Categorization (scoring) of nodes after scoring
After scoring the ultrasonic properties of the nodes, the nodes are
categorized as, TR1-TR5. TR1, benign nodules with 0 points TR2,
non-suspicious nodes with 2 points, where FNA is not recommended for
these nodes, TR3 minimally suspicious nodes with 3 points, where FNA
is advised for nodes larger than 2.5 cm and for nodes larger than
1.5cm tracking, TR4 moderately suspicious nodes with 4-6 points,
with FNA recommended for nodes larger than 1.5cm and for nodes
larger than 1cm tracking and TR5 highly suspicious nodes having more
than 7 points, with FNA is advised for nodes larger than 1 cm and
monitoring for larger than 0.5 cm [6].
In addition to the ultrasound appearance of the nodule, other
factors must be taken into account when deciding on FNA. TSH should
be measured in all patients to rule out the possibility of a
hyperfunctional node. Such lesions do not require a biopsy, because
they are practically always benign. Risk factors for malignancy are
exposure to ionizing radiation during childhood accidentally or for
medical reasons, positive family history of thyroid malignancy,
occurrence of nodules in children and the elderly, clinical
features, nodules that are firm, hard, fixed to the substrate and
the environment, grow rapidly. It has recently been confirmed that
node location is also an independent risk factor for malignancy.

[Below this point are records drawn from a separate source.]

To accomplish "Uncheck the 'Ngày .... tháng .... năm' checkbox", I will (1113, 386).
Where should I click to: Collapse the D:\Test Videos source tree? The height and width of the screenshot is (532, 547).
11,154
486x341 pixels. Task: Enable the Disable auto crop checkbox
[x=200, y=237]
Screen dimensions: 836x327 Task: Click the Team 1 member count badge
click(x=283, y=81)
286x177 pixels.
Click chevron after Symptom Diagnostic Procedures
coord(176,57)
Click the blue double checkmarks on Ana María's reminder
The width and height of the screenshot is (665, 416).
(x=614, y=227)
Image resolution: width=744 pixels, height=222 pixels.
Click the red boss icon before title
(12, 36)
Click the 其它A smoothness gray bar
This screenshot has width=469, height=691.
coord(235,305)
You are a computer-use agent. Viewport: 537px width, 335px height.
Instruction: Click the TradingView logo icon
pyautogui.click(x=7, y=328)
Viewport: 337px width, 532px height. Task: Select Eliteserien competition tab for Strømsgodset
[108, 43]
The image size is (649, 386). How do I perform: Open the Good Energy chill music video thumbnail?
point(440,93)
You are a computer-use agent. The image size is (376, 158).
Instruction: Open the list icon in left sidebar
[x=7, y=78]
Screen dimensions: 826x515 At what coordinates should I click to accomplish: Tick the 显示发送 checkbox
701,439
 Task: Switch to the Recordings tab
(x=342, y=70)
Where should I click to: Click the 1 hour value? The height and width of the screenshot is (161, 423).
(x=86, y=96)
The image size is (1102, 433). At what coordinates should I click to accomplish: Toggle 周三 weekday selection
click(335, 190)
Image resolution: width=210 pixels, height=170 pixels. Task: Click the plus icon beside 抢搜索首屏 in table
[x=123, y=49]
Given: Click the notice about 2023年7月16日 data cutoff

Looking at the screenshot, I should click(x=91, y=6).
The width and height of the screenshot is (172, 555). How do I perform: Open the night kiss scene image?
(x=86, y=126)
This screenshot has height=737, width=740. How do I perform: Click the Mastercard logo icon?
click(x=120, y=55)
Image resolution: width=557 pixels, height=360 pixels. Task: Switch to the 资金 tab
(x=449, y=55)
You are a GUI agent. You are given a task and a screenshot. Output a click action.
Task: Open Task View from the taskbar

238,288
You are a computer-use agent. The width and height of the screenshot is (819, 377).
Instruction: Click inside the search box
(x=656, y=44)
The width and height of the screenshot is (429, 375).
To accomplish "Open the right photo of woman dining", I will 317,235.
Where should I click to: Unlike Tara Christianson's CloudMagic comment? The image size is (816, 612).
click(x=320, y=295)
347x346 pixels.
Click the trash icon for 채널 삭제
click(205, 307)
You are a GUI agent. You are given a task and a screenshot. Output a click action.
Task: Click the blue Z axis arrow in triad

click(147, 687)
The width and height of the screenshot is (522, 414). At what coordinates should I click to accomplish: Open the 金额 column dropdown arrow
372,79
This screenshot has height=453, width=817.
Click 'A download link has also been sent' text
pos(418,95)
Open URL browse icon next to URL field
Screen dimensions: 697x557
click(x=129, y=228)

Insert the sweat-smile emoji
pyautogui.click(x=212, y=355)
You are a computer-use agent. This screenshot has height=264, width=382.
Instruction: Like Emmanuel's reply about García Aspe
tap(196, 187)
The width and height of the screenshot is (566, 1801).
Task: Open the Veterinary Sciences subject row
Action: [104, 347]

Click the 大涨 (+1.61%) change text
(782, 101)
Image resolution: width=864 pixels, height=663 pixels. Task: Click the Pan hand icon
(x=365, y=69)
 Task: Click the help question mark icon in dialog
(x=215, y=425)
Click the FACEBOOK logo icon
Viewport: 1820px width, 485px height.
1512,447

Nodes located in the isthmus carry a higher risk of malignancy,
while those located in the lower third of the lobe carry the lowest
risk compared to those from the middle or upper lobes. These factors
are not usually classified as a stratification algorithm, but may
influence a definitive attitude in joint decision-making with
patients about further diagnostic and therapeutic procedures [19].
Conclusion
Certain ultrasound properties, the characteristics of nodules in
the thyroid gland, can significantly indicate malignancy and are
used as criteria for FNA. The features with the greatest diagnostic
significance for predicting malignancy are the shape of the nodule,
higher than wider in the transverse section, ie ovoid appearance,
the presence of small calcifications in the nodule, irregular
margins, while the spongy and cystic appearance of the nodule and
the presence of halo around the nodule significantly indicate
benignity. Node size is an unreliable parameter for estimating
nodes. These ultrasound properties have different sensitivity and
specificity, but unfortunately none of them is enough for certain
rejection or confirmation of malignancy. FNA is a very important
diagnostic method, but its performance must be selective since
systematic puncture of all nodes, regardless of size or appearance,
is not recommended. It is important that the indications for FNA be
based on clinical characteristics, as well as on echosonographic
stratification of the risk of malignancy.